NRPE (Nagios Remote Plugin Executor) → Allows Nagios to run plugins on remote Linux/Unix hosts.
NSClient++ → Windows equivalent for running checks remotely.

🔄 How Nagios Works

Nagios schedules checks using its monitoring engine.
It executes plugins locally or remotely (via NRPE/NSClient++).
Plugins return results like:

OK (all good)
WARNING (threshold breached)
CRITICAL (service down/major problem)
1. Nagios updates its status database and triggers alerts based on configuration.
2. Alerts can be sent via email, SMS, Slack, Telegram, or custom scripts.

📬 Active vs Passive Checks

Active Check → Nagios runs the check itself (e.g., check_http connects to port 80 of a web server).
Passive Check → External apps or agents send results back to Nagios (e.g., SNMP traps).

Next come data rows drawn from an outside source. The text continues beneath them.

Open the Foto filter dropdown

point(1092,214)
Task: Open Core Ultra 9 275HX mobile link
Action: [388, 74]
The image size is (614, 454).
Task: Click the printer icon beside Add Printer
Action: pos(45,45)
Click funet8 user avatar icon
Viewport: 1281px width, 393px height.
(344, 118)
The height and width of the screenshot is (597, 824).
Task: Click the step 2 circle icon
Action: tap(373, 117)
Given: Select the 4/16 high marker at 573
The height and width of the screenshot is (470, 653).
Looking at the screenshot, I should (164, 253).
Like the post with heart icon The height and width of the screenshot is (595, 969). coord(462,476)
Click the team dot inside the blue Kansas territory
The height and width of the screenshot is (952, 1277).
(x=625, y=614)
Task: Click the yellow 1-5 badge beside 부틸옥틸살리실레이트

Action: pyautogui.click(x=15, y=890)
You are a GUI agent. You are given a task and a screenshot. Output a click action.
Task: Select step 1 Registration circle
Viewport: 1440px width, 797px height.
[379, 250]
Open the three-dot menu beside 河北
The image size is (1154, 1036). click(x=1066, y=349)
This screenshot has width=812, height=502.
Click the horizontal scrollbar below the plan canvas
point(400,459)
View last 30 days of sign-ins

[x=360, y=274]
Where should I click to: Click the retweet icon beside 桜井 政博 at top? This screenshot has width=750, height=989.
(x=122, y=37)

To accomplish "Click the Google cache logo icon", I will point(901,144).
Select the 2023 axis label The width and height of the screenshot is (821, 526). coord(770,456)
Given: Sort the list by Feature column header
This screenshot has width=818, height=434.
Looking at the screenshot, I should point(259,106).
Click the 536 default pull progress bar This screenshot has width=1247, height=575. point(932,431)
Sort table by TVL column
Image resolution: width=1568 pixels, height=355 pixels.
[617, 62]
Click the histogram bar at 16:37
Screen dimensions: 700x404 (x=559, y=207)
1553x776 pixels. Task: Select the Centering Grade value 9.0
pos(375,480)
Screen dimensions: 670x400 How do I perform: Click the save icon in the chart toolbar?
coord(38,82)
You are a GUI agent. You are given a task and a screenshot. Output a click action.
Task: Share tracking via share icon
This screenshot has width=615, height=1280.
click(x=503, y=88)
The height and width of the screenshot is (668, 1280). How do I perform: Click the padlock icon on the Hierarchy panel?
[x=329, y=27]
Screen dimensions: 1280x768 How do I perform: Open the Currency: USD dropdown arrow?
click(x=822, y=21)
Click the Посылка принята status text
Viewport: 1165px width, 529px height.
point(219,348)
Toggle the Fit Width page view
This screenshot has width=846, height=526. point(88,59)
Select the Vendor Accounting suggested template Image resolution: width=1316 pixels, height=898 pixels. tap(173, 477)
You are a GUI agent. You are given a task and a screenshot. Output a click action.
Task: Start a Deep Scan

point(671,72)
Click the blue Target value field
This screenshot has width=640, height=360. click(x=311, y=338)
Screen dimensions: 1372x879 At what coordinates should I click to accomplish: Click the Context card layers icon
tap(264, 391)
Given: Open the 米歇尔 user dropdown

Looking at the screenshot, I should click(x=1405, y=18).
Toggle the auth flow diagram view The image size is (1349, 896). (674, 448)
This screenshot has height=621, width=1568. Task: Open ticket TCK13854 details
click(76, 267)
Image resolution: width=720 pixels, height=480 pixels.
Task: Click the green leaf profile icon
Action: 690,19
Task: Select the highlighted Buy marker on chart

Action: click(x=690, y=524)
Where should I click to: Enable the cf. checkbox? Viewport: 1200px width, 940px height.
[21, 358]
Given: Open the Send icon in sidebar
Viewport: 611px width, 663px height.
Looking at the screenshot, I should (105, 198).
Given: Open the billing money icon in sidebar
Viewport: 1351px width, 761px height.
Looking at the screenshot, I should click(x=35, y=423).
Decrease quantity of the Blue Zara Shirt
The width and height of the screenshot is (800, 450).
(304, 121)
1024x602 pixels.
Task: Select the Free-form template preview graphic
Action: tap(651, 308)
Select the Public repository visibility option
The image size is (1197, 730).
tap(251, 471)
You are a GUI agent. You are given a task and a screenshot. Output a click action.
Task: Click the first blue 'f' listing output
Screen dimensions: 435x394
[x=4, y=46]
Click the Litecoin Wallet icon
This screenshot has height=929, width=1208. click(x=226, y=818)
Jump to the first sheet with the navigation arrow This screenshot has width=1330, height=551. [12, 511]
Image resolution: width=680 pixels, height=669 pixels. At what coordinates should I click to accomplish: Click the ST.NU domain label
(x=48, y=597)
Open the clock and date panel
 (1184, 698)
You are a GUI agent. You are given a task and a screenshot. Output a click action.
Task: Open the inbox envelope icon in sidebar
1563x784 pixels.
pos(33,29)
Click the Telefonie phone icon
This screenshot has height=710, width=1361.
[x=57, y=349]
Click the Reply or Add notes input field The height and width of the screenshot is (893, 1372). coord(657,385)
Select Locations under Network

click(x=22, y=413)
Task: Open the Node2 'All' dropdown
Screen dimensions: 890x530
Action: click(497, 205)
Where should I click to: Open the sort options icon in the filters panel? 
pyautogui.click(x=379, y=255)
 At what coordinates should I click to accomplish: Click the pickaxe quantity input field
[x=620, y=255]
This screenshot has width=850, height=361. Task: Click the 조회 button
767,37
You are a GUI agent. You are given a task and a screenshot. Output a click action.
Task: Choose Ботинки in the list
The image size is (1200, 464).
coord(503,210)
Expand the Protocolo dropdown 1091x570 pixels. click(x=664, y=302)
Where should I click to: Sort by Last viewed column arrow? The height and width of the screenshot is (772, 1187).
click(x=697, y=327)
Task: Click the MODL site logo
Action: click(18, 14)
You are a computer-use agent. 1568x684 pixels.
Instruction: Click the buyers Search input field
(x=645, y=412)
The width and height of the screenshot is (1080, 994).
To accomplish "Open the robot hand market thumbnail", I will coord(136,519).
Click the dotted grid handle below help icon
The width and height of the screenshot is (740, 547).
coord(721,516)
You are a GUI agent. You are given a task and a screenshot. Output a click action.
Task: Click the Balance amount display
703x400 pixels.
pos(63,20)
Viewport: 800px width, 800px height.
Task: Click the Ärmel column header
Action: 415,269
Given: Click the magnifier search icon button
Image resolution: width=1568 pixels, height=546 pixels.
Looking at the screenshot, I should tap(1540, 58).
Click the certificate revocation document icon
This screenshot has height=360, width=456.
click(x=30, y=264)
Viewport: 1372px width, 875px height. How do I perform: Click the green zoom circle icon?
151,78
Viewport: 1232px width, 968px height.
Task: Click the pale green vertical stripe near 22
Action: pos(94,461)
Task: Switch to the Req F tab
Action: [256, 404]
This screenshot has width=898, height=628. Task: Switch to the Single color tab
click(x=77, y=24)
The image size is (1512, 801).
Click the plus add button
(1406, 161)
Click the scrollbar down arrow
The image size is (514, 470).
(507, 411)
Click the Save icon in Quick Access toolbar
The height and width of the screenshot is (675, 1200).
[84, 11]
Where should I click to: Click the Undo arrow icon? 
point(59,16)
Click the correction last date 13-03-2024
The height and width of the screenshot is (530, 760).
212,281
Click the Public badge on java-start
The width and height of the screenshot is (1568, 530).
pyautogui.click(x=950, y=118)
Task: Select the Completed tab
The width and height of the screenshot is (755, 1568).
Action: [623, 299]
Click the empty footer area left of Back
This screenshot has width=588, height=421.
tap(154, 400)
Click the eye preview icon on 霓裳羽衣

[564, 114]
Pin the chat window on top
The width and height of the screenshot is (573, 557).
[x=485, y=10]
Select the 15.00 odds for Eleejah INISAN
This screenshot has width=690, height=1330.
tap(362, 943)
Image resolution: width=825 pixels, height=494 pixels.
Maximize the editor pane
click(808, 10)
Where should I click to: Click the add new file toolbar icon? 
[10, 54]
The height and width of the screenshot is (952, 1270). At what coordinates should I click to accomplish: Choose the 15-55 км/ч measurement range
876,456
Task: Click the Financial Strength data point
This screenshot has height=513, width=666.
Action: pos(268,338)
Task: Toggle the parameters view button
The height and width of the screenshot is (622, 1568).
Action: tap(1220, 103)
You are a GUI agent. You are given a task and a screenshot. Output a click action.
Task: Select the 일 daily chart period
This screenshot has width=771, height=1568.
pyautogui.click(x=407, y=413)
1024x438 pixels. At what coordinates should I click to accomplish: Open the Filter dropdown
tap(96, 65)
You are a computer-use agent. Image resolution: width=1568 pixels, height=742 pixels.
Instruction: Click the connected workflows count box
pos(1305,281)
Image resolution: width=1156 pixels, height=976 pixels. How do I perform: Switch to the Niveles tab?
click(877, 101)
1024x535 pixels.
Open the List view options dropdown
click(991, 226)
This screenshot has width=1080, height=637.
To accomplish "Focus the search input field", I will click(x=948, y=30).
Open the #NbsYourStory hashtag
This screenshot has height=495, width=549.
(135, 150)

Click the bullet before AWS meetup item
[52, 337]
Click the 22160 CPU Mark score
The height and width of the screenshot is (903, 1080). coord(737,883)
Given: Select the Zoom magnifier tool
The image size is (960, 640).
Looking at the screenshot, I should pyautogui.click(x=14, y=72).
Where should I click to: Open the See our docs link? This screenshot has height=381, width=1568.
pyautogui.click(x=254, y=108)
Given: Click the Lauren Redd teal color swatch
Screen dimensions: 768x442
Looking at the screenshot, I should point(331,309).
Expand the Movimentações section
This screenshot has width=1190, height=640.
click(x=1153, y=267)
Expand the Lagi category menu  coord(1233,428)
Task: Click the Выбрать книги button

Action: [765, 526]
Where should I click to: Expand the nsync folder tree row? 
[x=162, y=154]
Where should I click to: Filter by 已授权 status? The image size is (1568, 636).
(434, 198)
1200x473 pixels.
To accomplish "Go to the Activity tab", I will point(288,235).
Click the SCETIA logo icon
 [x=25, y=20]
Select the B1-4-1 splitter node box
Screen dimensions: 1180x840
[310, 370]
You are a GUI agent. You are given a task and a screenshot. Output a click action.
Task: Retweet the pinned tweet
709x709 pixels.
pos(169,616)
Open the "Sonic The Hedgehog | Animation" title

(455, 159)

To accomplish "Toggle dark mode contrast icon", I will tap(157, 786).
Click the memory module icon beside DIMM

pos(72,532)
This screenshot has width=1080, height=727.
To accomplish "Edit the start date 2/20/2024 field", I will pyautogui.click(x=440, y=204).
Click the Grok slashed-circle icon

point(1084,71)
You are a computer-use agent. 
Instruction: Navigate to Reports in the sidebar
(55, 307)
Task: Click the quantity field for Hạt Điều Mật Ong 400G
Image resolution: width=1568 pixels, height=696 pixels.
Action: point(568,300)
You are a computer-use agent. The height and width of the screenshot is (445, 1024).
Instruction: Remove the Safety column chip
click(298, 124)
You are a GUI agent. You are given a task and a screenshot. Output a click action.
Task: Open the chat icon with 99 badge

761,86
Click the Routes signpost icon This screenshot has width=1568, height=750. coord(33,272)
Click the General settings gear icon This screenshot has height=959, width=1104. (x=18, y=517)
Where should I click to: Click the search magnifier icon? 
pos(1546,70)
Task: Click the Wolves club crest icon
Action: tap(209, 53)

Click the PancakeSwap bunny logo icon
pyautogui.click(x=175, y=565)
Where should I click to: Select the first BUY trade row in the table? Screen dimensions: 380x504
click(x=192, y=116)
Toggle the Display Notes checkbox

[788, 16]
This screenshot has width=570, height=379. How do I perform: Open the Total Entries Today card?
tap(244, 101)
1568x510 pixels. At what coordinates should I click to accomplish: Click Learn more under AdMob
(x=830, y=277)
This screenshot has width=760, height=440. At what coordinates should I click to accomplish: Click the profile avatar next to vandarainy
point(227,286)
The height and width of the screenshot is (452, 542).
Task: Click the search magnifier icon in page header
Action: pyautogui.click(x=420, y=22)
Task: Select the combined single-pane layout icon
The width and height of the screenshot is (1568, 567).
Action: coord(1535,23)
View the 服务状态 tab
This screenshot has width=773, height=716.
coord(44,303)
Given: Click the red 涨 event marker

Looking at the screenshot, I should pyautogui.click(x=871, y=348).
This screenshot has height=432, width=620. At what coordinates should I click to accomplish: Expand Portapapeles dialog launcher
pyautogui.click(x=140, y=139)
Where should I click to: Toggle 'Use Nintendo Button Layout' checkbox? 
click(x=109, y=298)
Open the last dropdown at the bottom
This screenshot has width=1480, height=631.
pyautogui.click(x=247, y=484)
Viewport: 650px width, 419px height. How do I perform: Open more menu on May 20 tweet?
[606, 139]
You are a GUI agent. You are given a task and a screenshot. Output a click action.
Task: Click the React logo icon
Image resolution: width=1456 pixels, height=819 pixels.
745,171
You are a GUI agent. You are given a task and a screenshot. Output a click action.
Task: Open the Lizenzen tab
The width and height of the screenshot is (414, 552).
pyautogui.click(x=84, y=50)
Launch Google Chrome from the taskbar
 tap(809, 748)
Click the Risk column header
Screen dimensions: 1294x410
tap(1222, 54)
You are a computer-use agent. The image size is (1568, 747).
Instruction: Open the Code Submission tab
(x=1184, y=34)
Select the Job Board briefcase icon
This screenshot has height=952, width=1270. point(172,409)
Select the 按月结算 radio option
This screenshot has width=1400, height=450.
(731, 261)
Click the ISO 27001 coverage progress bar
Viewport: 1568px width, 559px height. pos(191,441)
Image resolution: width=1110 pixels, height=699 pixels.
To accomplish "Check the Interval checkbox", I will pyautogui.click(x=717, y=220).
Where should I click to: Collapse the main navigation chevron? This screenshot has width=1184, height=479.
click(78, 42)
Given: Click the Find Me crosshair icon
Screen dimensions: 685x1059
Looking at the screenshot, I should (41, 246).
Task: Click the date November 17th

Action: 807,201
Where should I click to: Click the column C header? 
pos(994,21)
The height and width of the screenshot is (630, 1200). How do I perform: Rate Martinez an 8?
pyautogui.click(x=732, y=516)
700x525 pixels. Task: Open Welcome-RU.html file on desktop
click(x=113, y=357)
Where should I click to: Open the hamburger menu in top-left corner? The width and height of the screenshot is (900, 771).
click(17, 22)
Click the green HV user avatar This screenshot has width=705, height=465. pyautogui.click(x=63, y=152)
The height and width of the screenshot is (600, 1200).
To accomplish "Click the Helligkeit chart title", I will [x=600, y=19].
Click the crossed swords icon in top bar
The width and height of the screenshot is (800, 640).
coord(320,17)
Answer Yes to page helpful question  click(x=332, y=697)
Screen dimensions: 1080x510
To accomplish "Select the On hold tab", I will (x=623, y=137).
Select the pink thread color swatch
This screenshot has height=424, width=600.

📦 Nagios Directory Structure

When you install Nagios Core, you’ll see something like this:

nagios/
├── bin       # Nagios main daemon
├── etc       # All configuration files
├── libexec   # Plugins (check_http, check_ping, etc.)
├── sbin      # CGI executables for web interface
├── share     # Web interface files (HTML/PHP)
└── var       # Runtime data (logs, cache, status.dat)

🖥️ Real-Time Example: Monitoring an HTTP Service

Let’s say you have a server at 44.233.51.131 and you want to monitor if its web service is up.

Here’s how a Nagios service definition might look:

define service {
    use                   local-service
    host_name             web-server-1
    service_description   HTTP
    check_command         check_http!-H 44.233.51.131 -p 80
    check_interval        1
    retry_interval        1
    notifications_enabled 1
    contact_groups        admins
}

✅ What this does:

Every 1 minute, Nagios checks port 80 on 44.233.51.131.
If the service is down (CRITICAL), Nagios immediately alerts the admins group.
Once it’s back online (RECOVERY), Nagios sends another notification.

This ensures your team knows the moment downtime happens, minimizing business impact.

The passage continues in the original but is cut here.